Die durchschnittliche Lebenszeit konnte im Vergleich zu Mitoxantron, dem früheren Standardmedikament, um 3 Monate von 16.3 auf 19.2 Monate, bei Ansprechen des PSA-Wertes auf 20
Monate und bei einer Normalisierung des PSA-Wertes sogar auf 33.3 Monate verlängert werden.
Allerdings traten unter Docetaxel auch Nebenwirkungen auf, wie z.B. die Abnahme weisser
Blutkörperchen, womit eine erhöhte Infektionsgefahr bestand.
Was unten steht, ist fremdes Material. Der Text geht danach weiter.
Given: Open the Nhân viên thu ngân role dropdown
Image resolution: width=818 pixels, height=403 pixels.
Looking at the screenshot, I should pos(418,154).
Weiterhin litten die Patienten
vorübergehend unter Haarausfall, Nagelablösungen, Müdigkeit, Übelkeit und Durchfall. Einige
Patienten entwickelten auch periphere Ödeme.
Eine Spezialsituation stellt das entdifferenzierte Prostatakarzinom dar, das mit einem tiefen
oder normalen PSA-Wert einhergeht. Hierbei kommt es meist zu einer Metastasierung in die
Leber. Falls die Gewebeprobe einer Lebermetastase einen entdifferenzierten Tumor zeigt,
dann empfiehlt sich eine Chemotherapie mit Cisplatin und Etoposid.
Als begleitende Therapie können Bisphosphonate (Bsp. Zometa®) und Denosumab zum Einsatz kommen, um der Knochenmetastasierung entgegenzuwirken. In einer Phase-III-Studie bei
Patienten mit Prostatakarzinom und Knochenmetastasen gingen unter Zometa® die Anzahl der
Skelettkomplikationen im Vergleich zu Placebo um 22% zurück. Der Zeitraum bis zum Auftreten der ersten Skelettkomplikation wurde mit Zometa® (Zoledronsäure) um fast 5 Monate verzögert. Hierbei treten in 30% der Fälle typischerweise nach der ersten Infusion eine grippeähnliche Akute-Phase-Reaktion als Nebenwirkung auf (subfebrile Temperaturen, Abgeschlagenheit, Muskel- und Knochenschmerzen). Die Symptome bilden sich aber in aller Regel spätestens nach 48 Stunden zurück. Einige Patienten entwickeln eine Niereninsuffizienz (=Schaden)
und in seltenen Fällen kann es zu einer Kieferosteonekrose kommen.